I feel like Tris and I have finally settled back into a working rhythm. We're carrying through from a full warmup on to quality work, raising the bar each time. We work a little longer, a little harder, and there are small quality improvements even in our base work. He's getting a titch more forward, I'm coordinating my half-halts slightly better. Even with my job expanding through all areas of my life (3 hours of work on a Sunday night, yay) I'm finally able to capitalize on the proximity of the barn and spend long chunks of time with him each day.

One problem I haven't entirely solved yet, and it's really been an ongoing problem with us from day 1. When do I push him through and when do I back off? I am always keenly aware that he is not a horse who thrives on work; he's not a Thoroughbred who will pace the stalls unless he is ridden hard each day. Nor does he especially enjoy the challenge of dressage. I feel like I start with a shallower reserve of good will and cooperation than many other riders. And that's okay! I adore him, we work together, and he is so many other wonderful things.

However. After I've strung together three, four, five intensive rides in a row I start to worry about diminishing returns. I skip a day, or I go out and just hack him for 20 minutes. Or in the middle of a ride I feel like he's done well, and I don't want to burn him out, so I cut it shorter than I'd planned. Then I spend the next day castigating myself - how can I expect to get anywhere if I slack off like that? Couldn't I just plan better, or ride better so I don't frustrate him so much, and how will I ever measure up to what I want and hope for if we keep crawling along at this snail's pace?

I'm a high drive person, but I don't have a high drive horse. Besides and beyond that, horses are not like video games, which you can play endlessly and repetitively until you've mastered a skill. They're not books, which are happiest and best when you bury yourselves in them for unmoving hours. 
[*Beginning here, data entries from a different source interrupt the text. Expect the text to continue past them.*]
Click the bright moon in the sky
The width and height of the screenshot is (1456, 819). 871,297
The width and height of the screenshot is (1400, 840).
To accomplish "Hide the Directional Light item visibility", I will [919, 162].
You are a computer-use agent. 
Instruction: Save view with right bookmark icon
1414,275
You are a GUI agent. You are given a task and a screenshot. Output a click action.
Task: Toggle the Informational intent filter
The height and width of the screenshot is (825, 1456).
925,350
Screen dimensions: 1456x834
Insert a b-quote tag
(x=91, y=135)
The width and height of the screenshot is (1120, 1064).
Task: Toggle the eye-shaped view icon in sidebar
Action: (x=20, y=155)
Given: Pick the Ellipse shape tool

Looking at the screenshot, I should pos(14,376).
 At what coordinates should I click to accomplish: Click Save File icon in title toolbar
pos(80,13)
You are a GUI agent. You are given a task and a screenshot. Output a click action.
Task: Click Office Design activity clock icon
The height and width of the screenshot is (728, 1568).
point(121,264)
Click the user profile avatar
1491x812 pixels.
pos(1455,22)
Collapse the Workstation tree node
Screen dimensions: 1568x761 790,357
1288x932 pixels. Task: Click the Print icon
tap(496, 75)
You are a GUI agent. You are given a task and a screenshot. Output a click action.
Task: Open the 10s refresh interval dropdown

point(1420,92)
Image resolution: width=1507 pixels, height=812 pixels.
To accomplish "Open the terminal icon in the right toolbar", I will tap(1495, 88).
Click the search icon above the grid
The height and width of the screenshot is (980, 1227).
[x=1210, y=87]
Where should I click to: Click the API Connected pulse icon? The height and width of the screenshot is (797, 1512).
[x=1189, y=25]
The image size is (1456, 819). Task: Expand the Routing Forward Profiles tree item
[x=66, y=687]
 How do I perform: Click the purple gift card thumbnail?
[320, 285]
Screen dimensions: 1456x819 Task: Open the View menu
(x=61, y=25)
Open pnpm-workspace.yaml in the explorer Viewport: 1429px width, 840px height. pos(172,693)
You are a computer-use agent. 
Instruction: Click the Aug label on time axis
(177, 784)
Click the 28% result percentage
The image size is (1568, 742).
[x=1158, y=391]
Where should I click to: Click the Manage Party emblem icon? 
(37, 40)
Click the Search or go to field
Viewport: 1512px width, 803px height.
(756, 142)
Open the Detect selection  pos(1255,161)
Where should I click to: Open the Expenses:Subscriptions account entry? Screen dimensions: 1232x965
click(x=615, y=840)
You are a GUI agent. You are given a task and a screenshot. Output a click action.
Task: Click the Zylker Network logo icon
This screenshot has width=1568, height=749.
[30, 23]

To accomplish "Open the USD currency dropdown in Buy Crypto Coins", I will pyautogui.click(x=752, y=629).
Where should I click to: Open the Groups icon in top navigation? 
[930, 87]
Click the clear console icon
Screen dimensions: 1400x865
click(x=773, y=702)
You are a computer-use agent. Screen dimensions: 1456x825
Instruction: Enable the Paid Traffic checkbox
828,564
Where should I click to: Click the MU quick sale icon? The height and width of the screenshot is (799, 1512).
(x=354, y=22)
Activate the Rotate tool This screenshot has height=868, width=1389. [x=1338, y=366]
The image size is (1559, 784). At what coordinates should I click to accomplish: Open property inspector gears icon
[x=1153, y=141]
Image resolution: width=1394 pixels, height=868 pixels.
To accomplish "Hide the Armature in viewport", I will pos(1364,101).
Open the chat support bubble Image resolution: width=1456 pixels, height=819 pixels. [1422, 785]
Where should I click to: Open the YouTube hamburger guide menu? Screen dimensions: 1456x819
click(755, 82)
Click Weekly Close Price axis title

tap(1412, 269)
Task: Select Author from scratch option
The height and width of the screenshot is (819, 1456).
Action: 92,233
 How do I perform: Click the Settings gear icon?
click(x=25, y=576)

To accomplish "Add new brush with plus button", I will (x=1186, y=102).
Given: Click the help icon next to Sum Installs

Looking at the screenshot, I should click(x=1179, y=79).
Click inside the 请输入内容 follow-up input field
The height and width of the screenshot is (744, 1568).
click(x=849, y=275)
Somewhere in here there's a balance. There's a combination of intensive work, hacking for fitness and strength, and plain old recovery time, physical and mental, that will give us the gestalt we need. I just wish I could find it instead of feeling I'm constantly playing pinball with it.


  1. I get it, I'm a A type and I feel like I demand a lot and sometimes wonder if I'm demanding too much.

    1. I am often successful in channeling my type A tendencies into other areas of my life - work or home or baking or other hobbies. So I mostly am careful to keep riding as my laid back activity. But sometimes it bleeds over and I want to do MORE, BETTER, and that is soooooo not Tristan's way of being.

  2. I struggle with that ALL the time. So hard to find the balance. Ranger could, I think, be a high-drive horse if I could channel his nervous energy and inconsistency into something more focused and purpose-oriented - something I am working on, every day. But sometimes I misjudge when and how far to push, and then it all goes to hell. Brisa is more cooperative and willing than he is, on the surface, but when she's done she's _done_ and will not give another inch. Finding the balance between pushing enough to build fitness and work ethic and pushing too far is tricky, and I am still learning.

    In other words, *sympathy*

    1. Tris is so...firm, and immovable in a way. He is very centered in himself. He too has a very, very firm line about when he is done but I have found over the years that it often benefits me to see that line, and then push him just a bit further, so that it's clear that I call the shots.

      It's always made me the teensiest bit sad that I have a horse that wouldn't care if I weren't there for days on end, and gives a heavy disgusted sigh when he hears his bit jingle. But when we're actually riding he connects with me. And his self-assurance means he's got that wonderful brain, which I wouldn't trade for anything.